The group of substantial buildings, known as the Flower Hospital, is located on high and commanding ground at the corner of Sixty-third Street and Eastern Boulevard, within a stone’s throw of the East River. A more admirable site for an institution of this character could not have been chosen, and it reflects the wisdom of the noble-hearted man whose name it bears.
Long live the Flower hospital, and may none of its many kind friends ever know the keen pangs of want and woe.
That would not be the end of the contributions. In 1907, Anson Flower and Emma Flower Taylor would again would offer $200,000 worth of two new buildings, the one from Emma being a nurses’ home and Anson’s a dispensary with apartments for physicians and surgeons.
The contributions of the Flower family not only helped the poor of New York City to receive medical treatment, but they also helped many people of Watertown over the years pursue careers in nursing and administration. Countless people would venture to New York City to study at the college, no doubt because of their unique position of having a hometown connection to its namesake – and the pipeline flowed both ways as Watertown would become the recipient of Doctors and nurses who were graduates of the New York Homeopathic College and Flower Hospital.
In 1935, the Flower Hospital would transfer outpatient activities to what was referred to as the Flower-Fifth Ave Hospital, merging with Hahnemann Hospital and Laura Franklin (Delano) Free Hospital for Children, located at Fifth Ave and between East 105th and East 106th streets in Manhattan.
In 1971, New York Medical College started moving its operations to the suburbs.
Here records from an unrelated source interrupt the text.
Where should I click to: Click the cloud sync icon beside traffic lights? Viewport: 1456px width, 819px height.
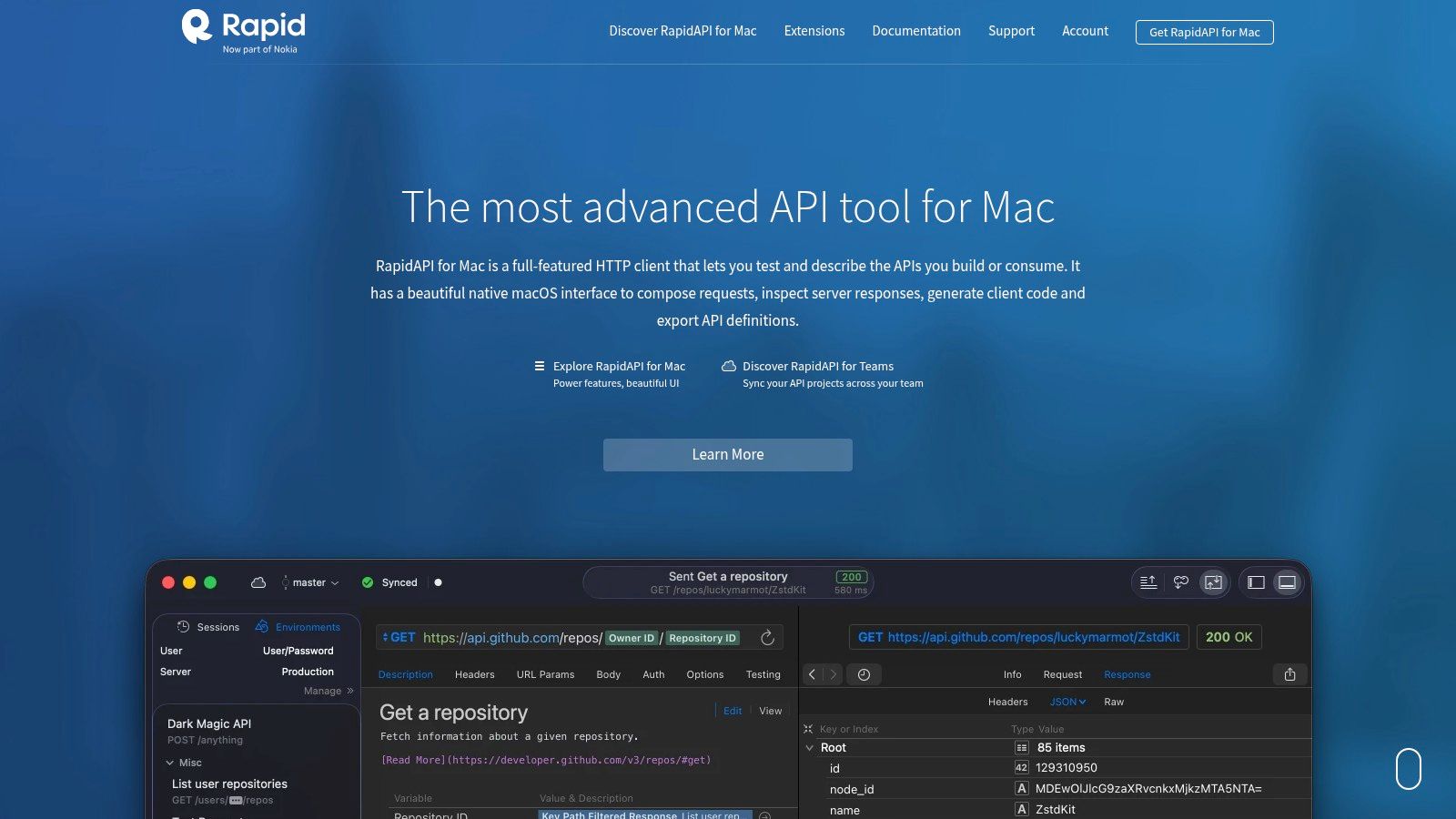[259, 581]
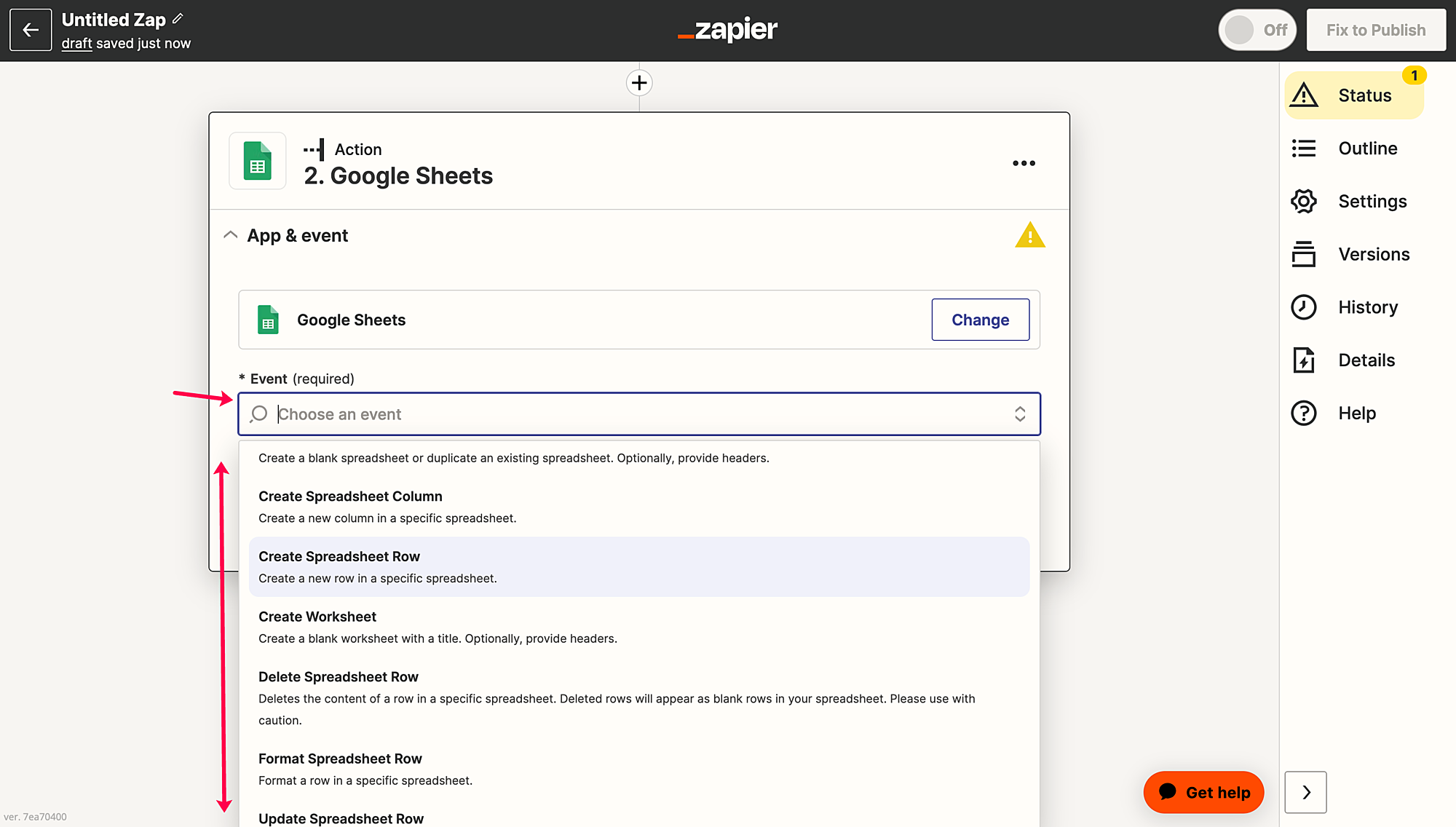
Task: Click the plus icon to add step
Action: click(639, 83)
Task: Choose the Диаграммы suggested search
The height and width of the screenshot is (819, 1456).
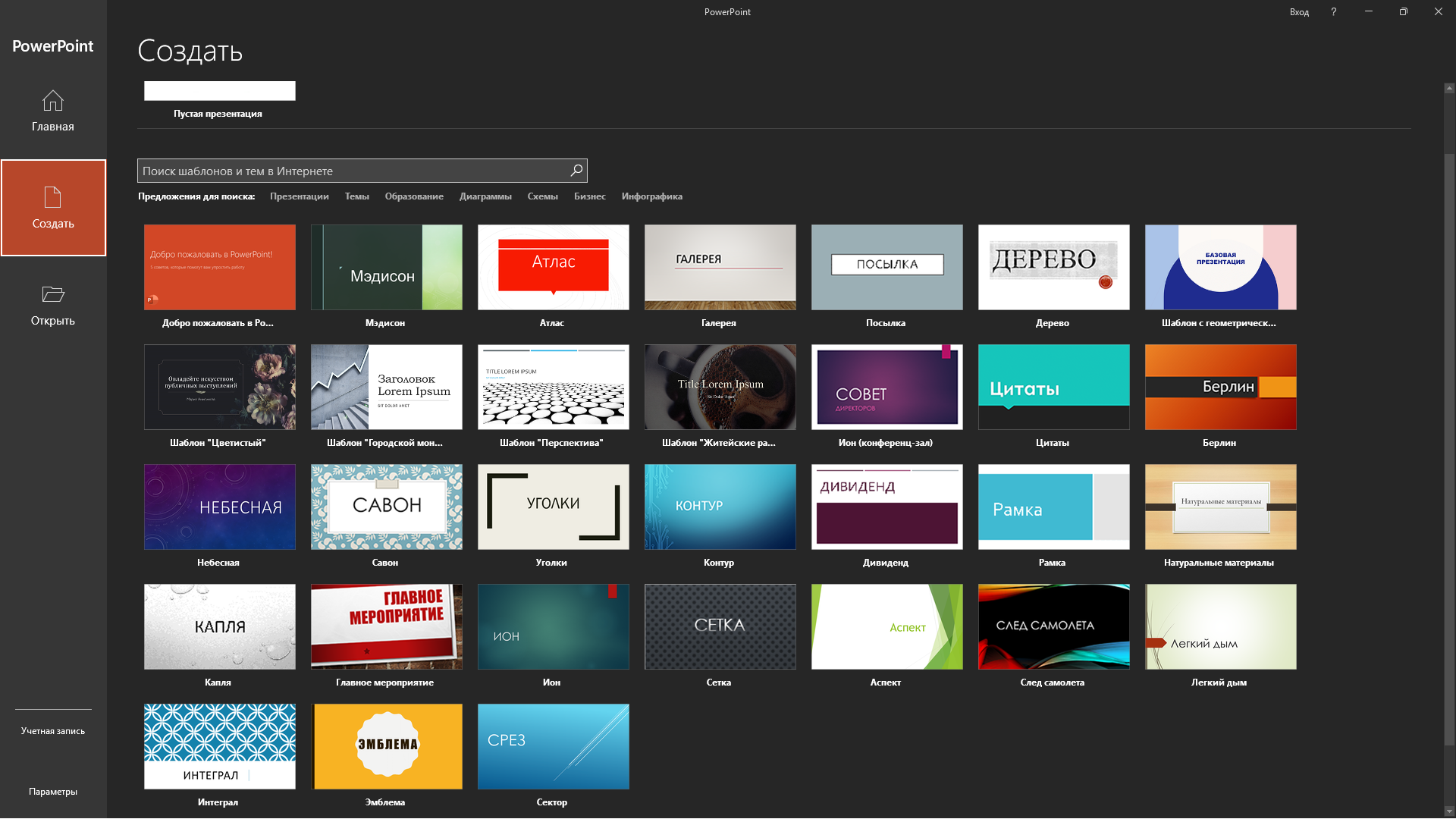Action: 485,196
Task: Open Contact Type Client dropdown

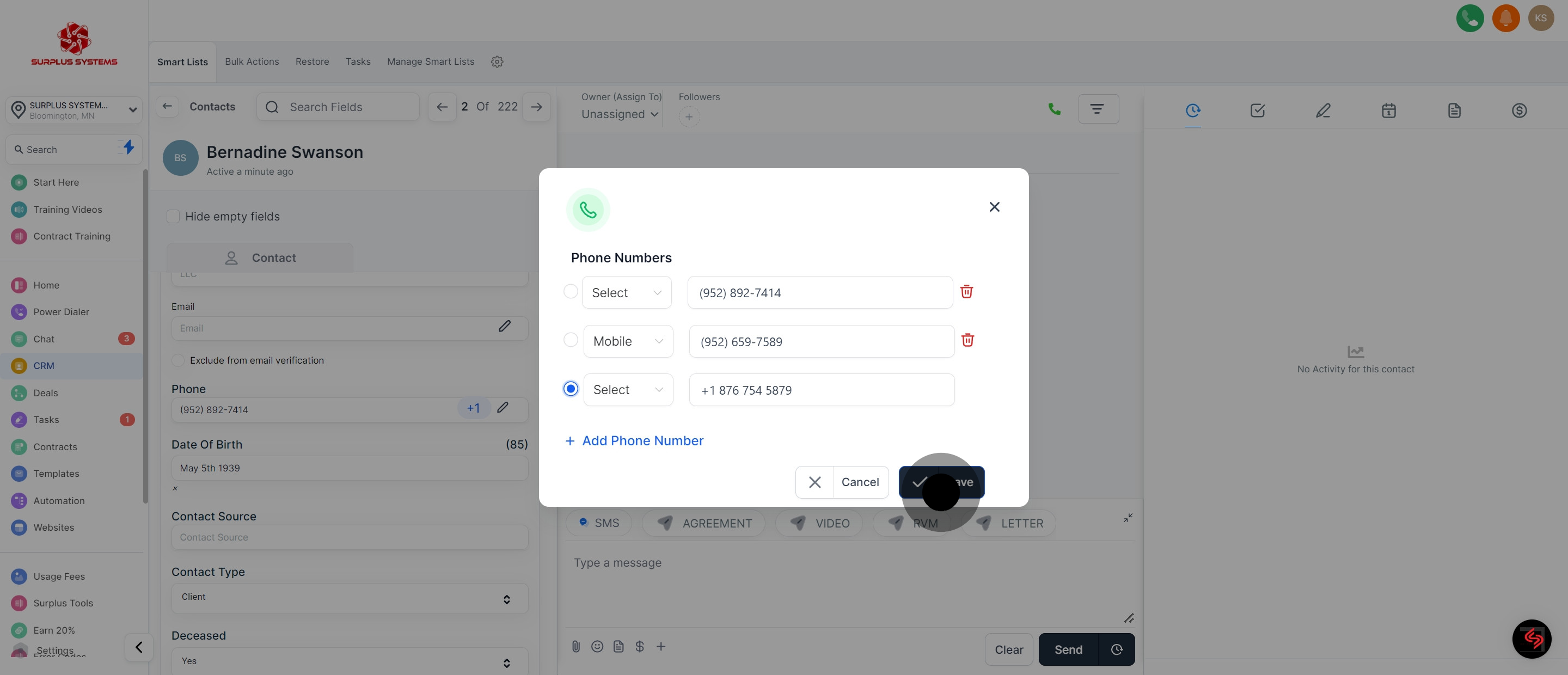Action: (349, 598)
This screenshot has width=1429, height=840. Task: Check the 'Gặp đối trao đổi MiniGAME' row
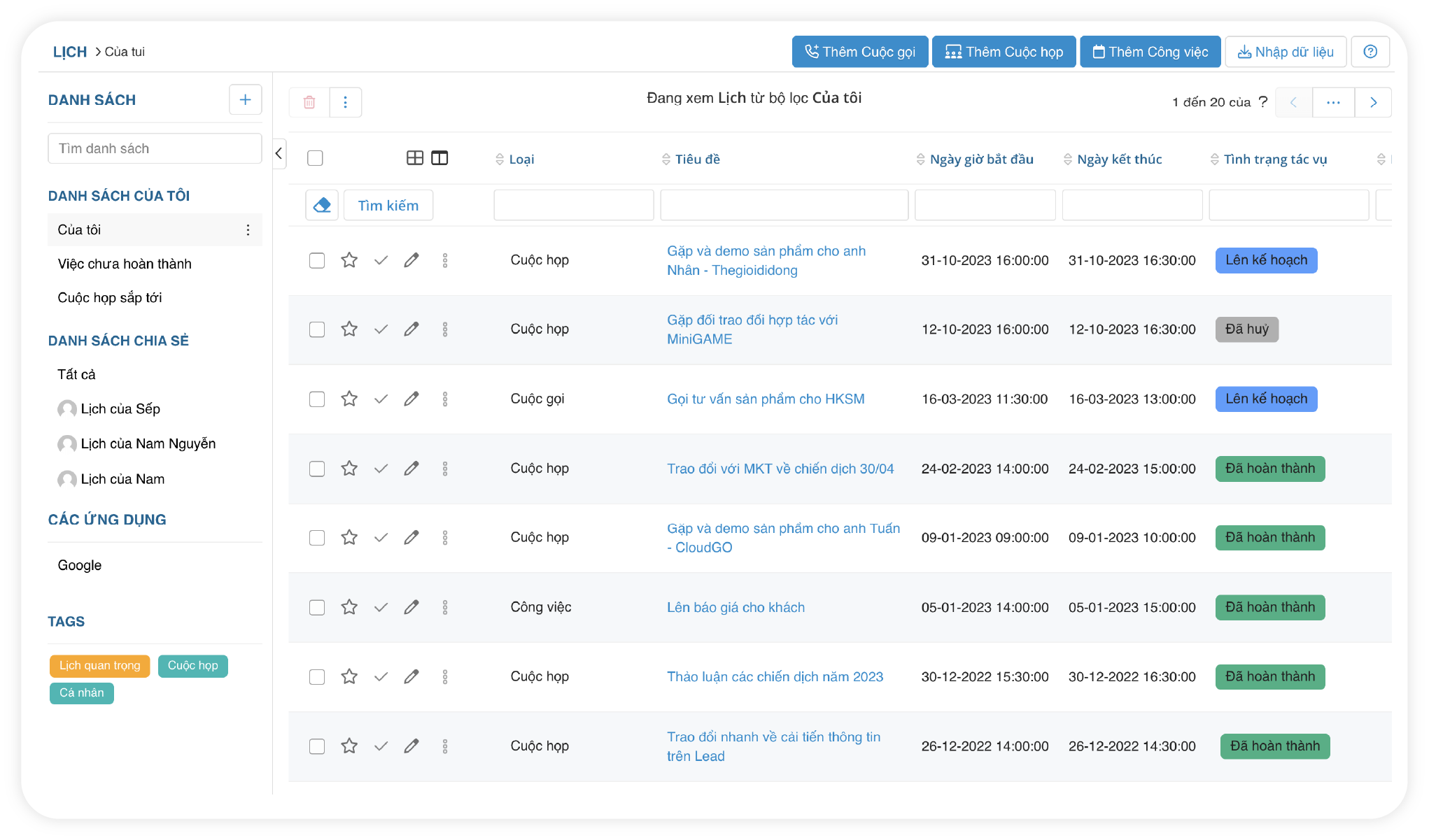pyautogui.click(x=317, y=330)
Seven years later, the Flower Hospital would become affiliated with and owned by the Archdiocese of New York, which helped the hospital to maintain financial stability, largely due to the efforts of Archbishop Terence Cardinal Cooke.
Six years later, after the Archbishop’s passing, the hospital, which had mainly converted to long-term residential care and short-term rehabilitation facility, would honor the former Archbishop by renaming it the “Terrance Cardinal Cooke Health Care Center,” which it remains today.